TEXT EXCERPT:
——

Re: Galileo paranoia?



On Thu, 09 Feb 2006 16:36:03 GMT, Sam Wormley <swormley1@xxxxxxxxx>
wrote:

Ron Lee wrote:
Sam Wormley <swormley1@xxxxxxxxx> wrote:


RoJ wrote:

I found this whilst looking for Galileo proposed accuracy, below.

Is it just my nasty suspicious mind, but are we being told -
No matter whether Galileo satellites have greater accuracy or not,
they will be 'competitive' - ie no better than - existing gps?
Are we still going to be stuck with +/- 15-20 m accuracy?


The GNSS state-of-the-art is just under a meter using two
frequency signals without augmentation. That will be true
for all three impementations: Galileo, GPS and Glonass.



Sam, please clarify your "meter" value. I believe you are referring
to the output navigation signal error and not end user position
accuracy.

Ron Lee

The article in InsideGNSS (see: http://www.insidegnss.com)

——

SOURCE EXCERPT:
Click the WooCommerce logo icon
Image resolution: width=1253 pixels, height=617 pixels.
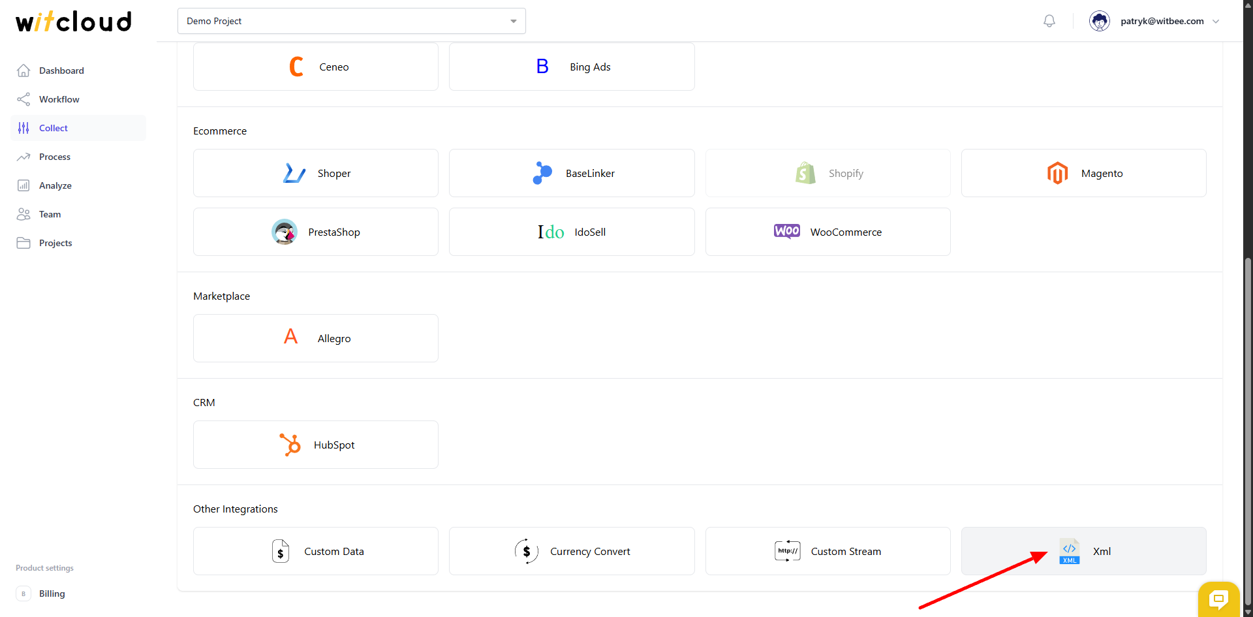click(x=786, y=232)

——

TASK DIRECTIONS:
Continue the newsgroup exchange about Galileo satellite accuracy, starting right after its last line.

FINAL ANSWER:
indicates sub meter horizontal position accuracy without
any augmentation. These figures were bases of expected
dual frequency Galileo and GPS signals that are currently
not available to us...

However, professional equipment currently realizes these
kinds of accuracies, and much better, using just the GPS L1
C/A signal with differential corrections.

We are currently using dual-frequency GPS/GLONASS receivers. Out of
interest piqued by this thread, I looked at the autonomous position
computed by those receivers versus the results of the network
adjustment of post-processed carrier phase baselines.

Over three days (just looked through one project), the largest error
was 2m horiz, 1.5m vert. This is not scientific, or indicative of
anything more than that the conditions (propagation, multipath at
site) were quite good on those three days. But this may give you
people an idea of what might be expected if consumer-grade receivers
begin to incorporate multiple frequencies, and multiple signals in
space.

I will do some more comparisons once our field crews begin to come
back with more GLONASS data. We just replaced some of our fleet of
Trimble 4000s with Topcons. For comparison, the 4000s (dual
frequency, GPS only) were seldom more than 4 metres out either. Our
Garmins (the guys typically get a position on each new control point)
were out about 10 metres, with the odd zinger...

steve
.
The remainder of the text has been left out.